- [The task] Render everything from the first line down to the line containing "[x=16, y=12]", including that line, as a JSON list of strings with one string per line, leaving out any blank lines.

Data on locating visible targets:
"""

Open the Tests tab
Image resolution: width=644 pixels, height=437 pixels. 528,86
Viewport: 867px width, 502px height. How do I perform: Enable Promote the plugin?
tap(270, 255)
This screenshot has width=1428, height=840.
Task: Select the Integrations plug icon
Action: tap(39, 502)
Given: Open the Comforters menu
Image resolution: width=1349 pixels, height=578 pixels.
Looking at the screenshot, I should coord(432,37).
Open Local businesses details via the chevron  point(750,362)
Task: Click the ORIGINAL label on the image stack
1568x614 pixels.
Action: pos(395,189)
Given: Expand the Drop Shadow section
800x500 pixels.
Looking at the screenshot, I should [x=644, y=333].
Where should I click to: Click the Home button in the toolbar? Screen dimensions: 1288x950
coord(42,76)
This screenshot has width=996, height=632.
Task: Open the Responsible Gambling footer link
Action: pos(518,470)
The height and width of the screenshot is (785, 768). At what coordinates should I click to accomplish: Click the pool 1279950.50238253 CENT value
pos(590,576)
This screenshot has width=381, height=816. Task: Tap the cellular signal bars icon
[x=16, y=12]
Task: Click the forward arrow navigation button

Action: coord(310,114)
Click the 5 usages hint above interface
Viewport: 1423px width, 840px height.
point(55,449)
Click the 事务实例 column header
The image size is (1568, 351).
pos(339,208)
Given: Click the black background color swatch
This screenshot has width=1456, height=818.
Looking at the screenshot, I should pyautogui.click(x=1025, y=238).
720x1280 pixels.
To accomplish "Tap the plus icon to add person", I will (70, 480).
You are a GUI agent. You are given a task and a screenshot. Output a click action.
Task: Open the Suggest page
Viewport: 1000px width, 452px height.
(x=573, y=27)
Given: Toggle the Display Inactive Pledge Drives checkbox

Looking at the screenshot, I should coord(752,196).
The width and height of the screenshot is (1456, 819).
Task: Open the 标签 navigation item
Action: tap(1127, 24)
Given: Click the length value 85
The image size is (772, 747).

"""

- [Expected output]
[
  "Open the Tests tab",
  "Image resolution: width=644 pixels, height=437 pixels. 528,86",
  "Viewport: 867px width, 502px height. How do I perform: Enable Promote the plugin?",
  "tap(270, 255)",
  "This screenshot has width=1428, height=840.",
  "Task: Select the Integrations plug icon",
  "Action: tap(39, 502)",
  "Given: Open the Comforters menu",
  "Image resolution: width=1349 pixels, height=578 pixels.",
  "Looking at the screenshot, I should coord(432,37).",
  "Open Local businesses details via the chevron  point(750,362)",
  "Task: Click the ORIGINAL label on the image stack",
  "1568x614 pixels.",
  "Action: pos(395,189)",
  "Given: Expand the Drop Shadow section",
  "800x500 pixels.",
  "Looking at the screenshot, I should [x=644, y=333].",
  "Where should I click to: Click the Home button in the toolbar? Screen dimensions: 1288x950",
  "coord(42,76)",
  "This screenshot has width=996, height=632.",
  "Task: Open the Responsible Gambling footer link",
  "Action: pos(518,470)",
  "The height and width of the screenshot is (785, 768). At what coordinates should I click to accomplish: Click the pool 1279950.50238253 CENT value",
  "pos(590,576)",
  "This screenshot has width=381, height=816. Task: Tap the cellular signal bars icon",
  "[x=16, y=12]"
]